I enjoyed that! See why this is called Film "Asylum"?
Cheers,
Follow Ups:
Ummmm... Pacino wrote, produced and directed "Looking For Richard." In other words... he was the maker.
"Where are we going? And what am I doing in this hand basket?"
sjb,Yes, Pacino made the joke on himself obliviously- and on a vanity project where someone has complete control, no one around Pacino deterred him. A kind of "Ed Wood" scenario.
All the funnier !
..that change a McDo menu into Shakespeare or is that your own?!!
lol!
Jeff Starrs,Gosh, is even poetry today turned out by automatic programmes?
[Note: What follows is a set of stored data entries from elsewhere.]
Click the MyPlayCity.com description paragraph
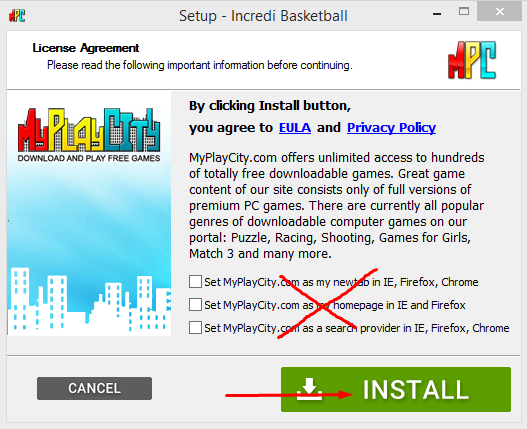This screenshot has height=429, width=527. point(336,205)
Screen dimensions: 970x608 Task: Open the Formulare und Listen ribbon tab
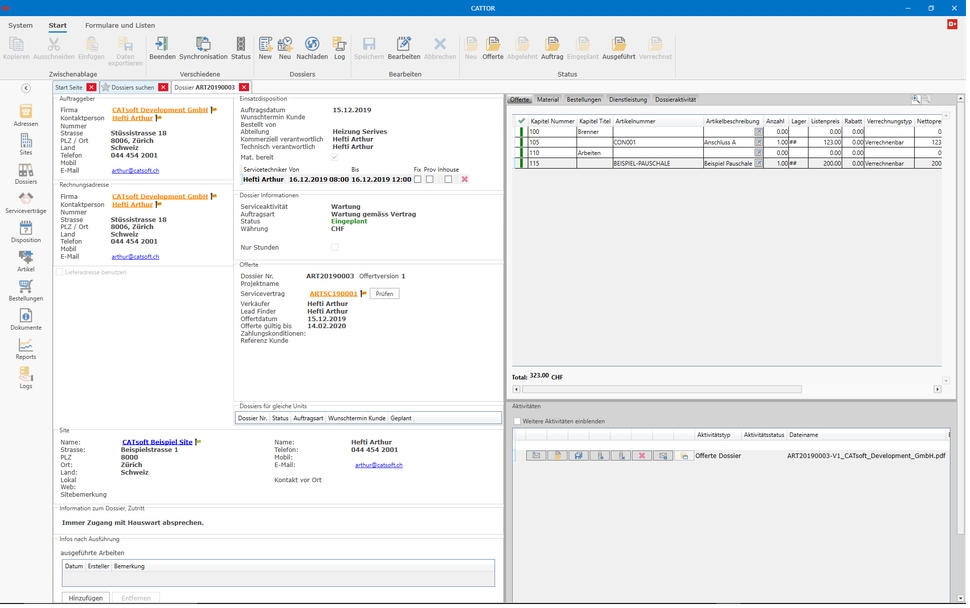pos(120,25)
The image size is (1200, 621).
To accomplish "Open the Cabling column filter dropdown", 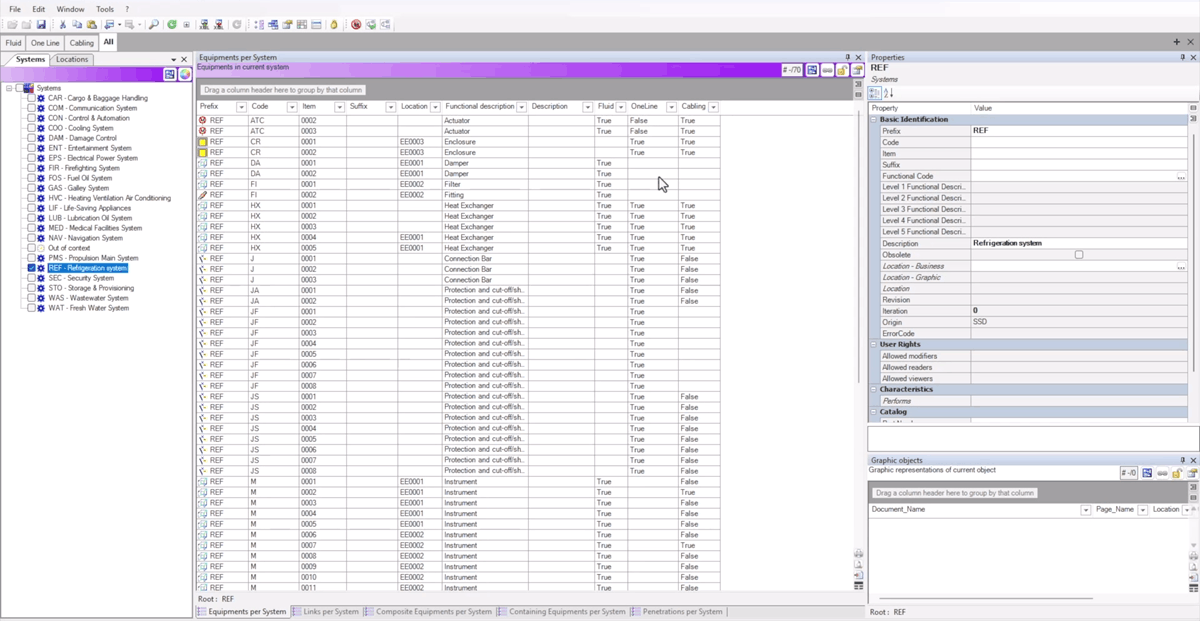I will click(x=712, y=107).
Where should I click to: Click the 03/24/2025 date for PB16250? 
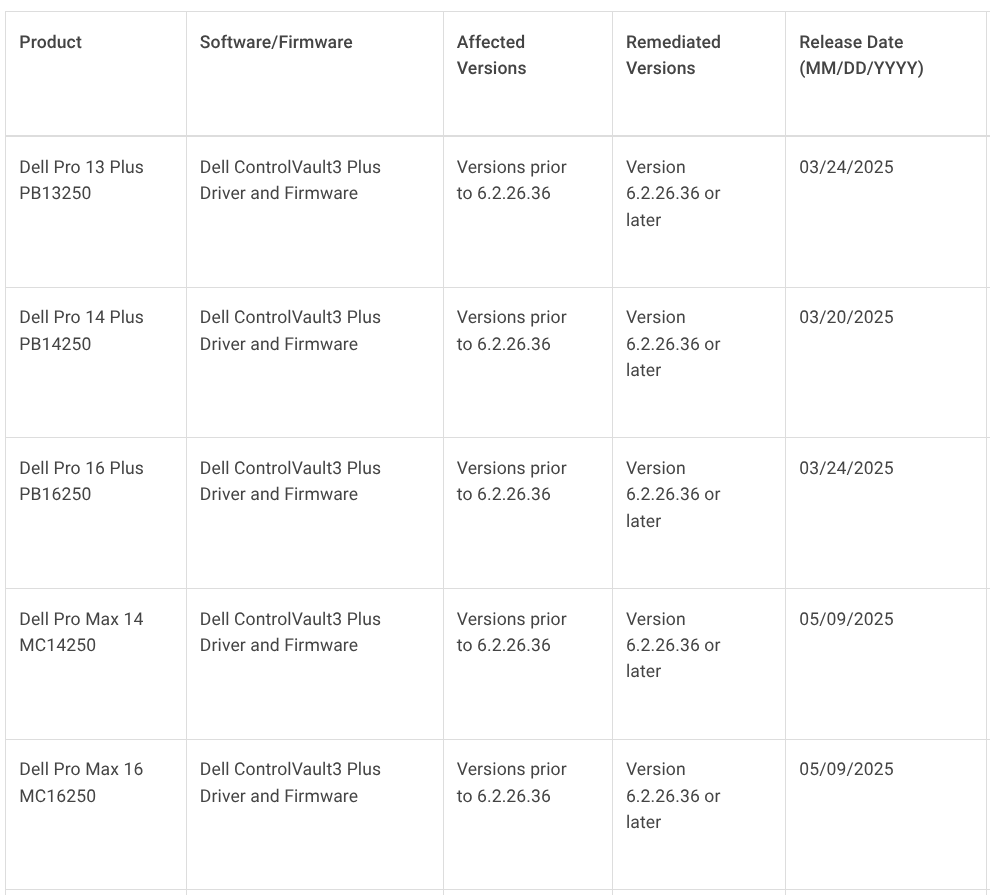pyautogui.click(x=846, y=468)
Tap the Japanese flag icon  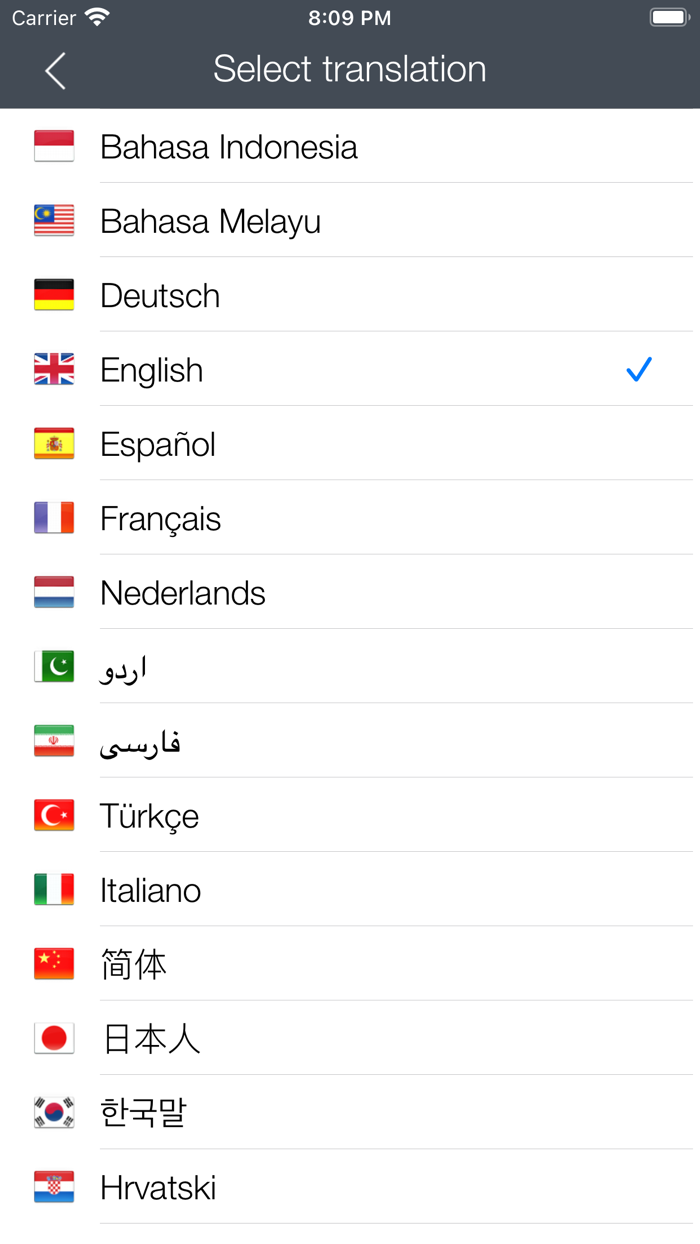tap(54, 1039)
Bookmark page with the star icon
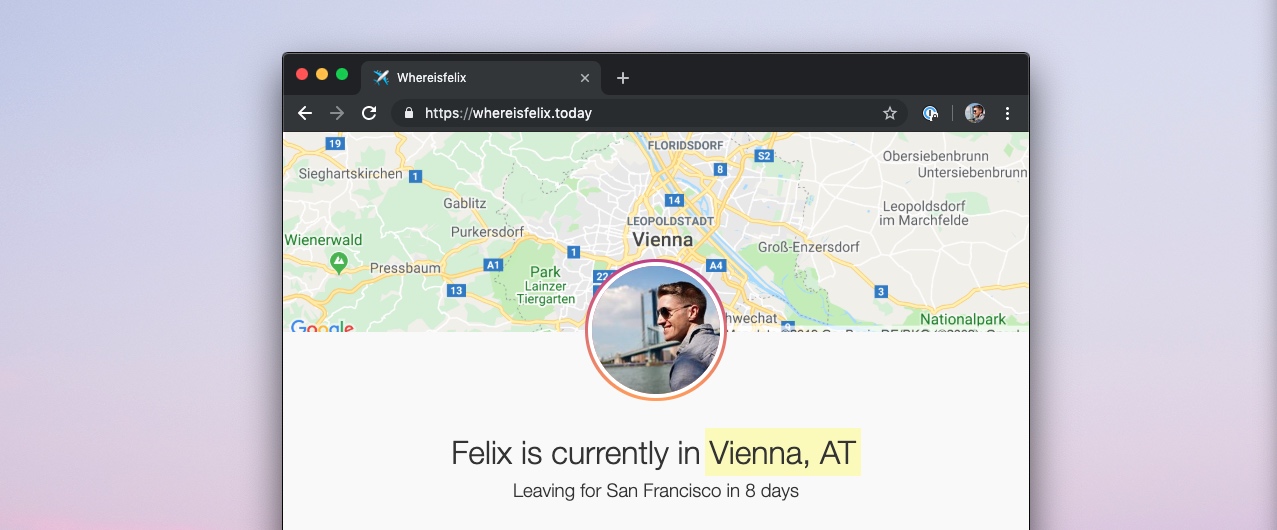 point(890,113)
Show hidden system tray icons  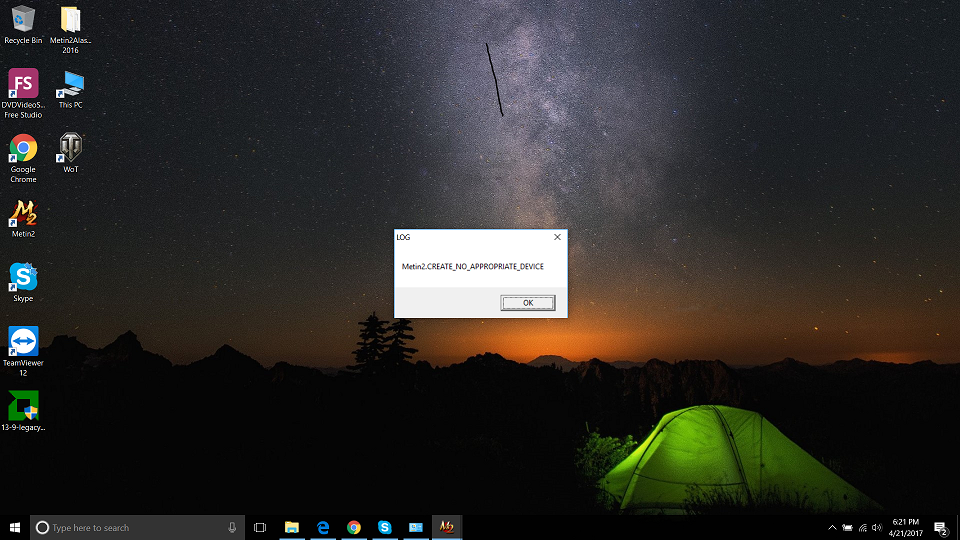point(832,527)
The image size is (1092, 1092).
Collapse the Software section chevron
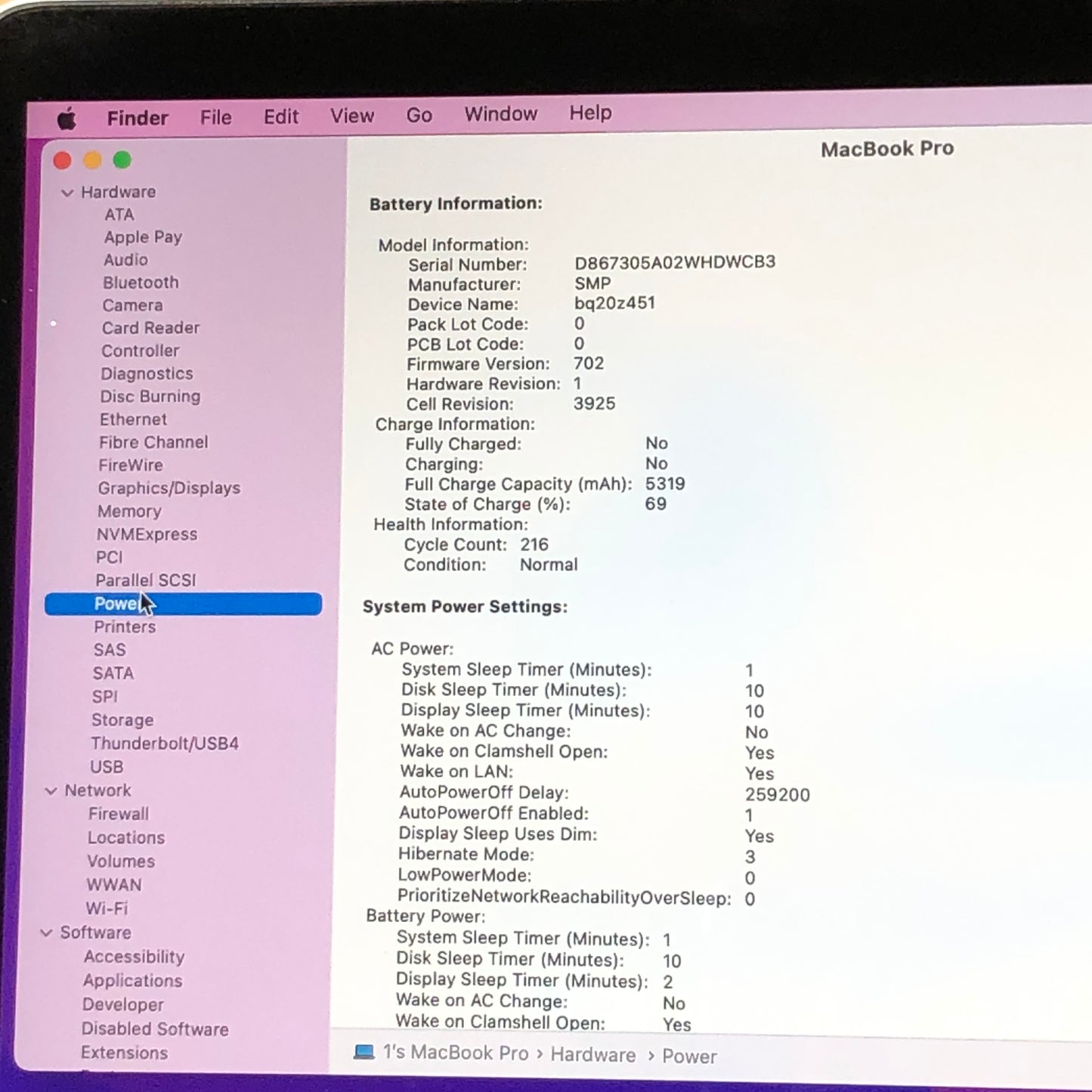coord(47,933)
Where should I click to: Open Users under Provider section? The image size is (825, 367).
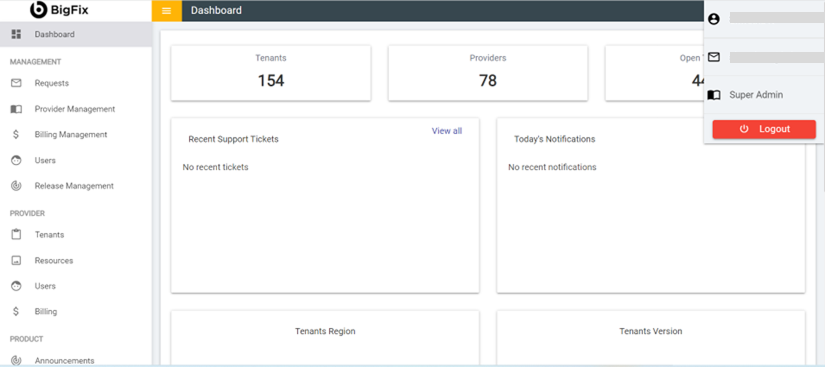76,286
Are we so far gone that any signs of creativity has become suspect?
I'm actually a pretty casual poetry reader and have never written seriously, but I can imitate certain styles as fast as I can type it out. One of the skills of the left-handed obsessive-compulsive schizophrenic perhaps.
Next you'll tell me that computers can write music and design houses!
Cheers,
..I find that americans are MUCH better at writing american literature than copying english writers - it just comes out like those fake tudor houses that just look so wrong!
I'm thinking of writer's like Malcolm Cowley's one-off 'Under The Volcano' and latterly the very fine 'Already Dead' by Dennis Johnson, Brett Easton Ellis is very american writing...Paul Aster, too some great stuff.
Do yo have any modern american favorites?
MALCOLM LOWRY wrote UNDER THE VOLCANO and is english. PAUL AUSTER is alot more popular in europe than in america i like his work also.rhu
...you're right, of course.
Hart Crane married Peggy Cowley! lol!
Jeff Starrs,One of the problems of an Englsih education is that the English are some of the most ethnocentric cultures anywhere- the French are good competition, but in the UK, you only hear Walton, Elgar, Purcell, Handel, Britten, etc, on BBC3 and see Chaucer, Bacon, Shakepeare, Byron, and Wodehouse on the page.
I've not read much fiction or poetry since college days- I like biography and history more, and since in England there was no real acknowledgment of American literature, I really don't know the Americans except bits from the old school: Poe, Emerson, Whitman, Frost, and etc.
I did like very much recently the series of translations by Colman Barks of the work of the 13th Centurty Sufi poet Rumi. That Barks spent so much time creating such sympathetic English versions at the expense of his own original work is very impressive.
Cheers,
...I'm very happy to have discovered american literature early on.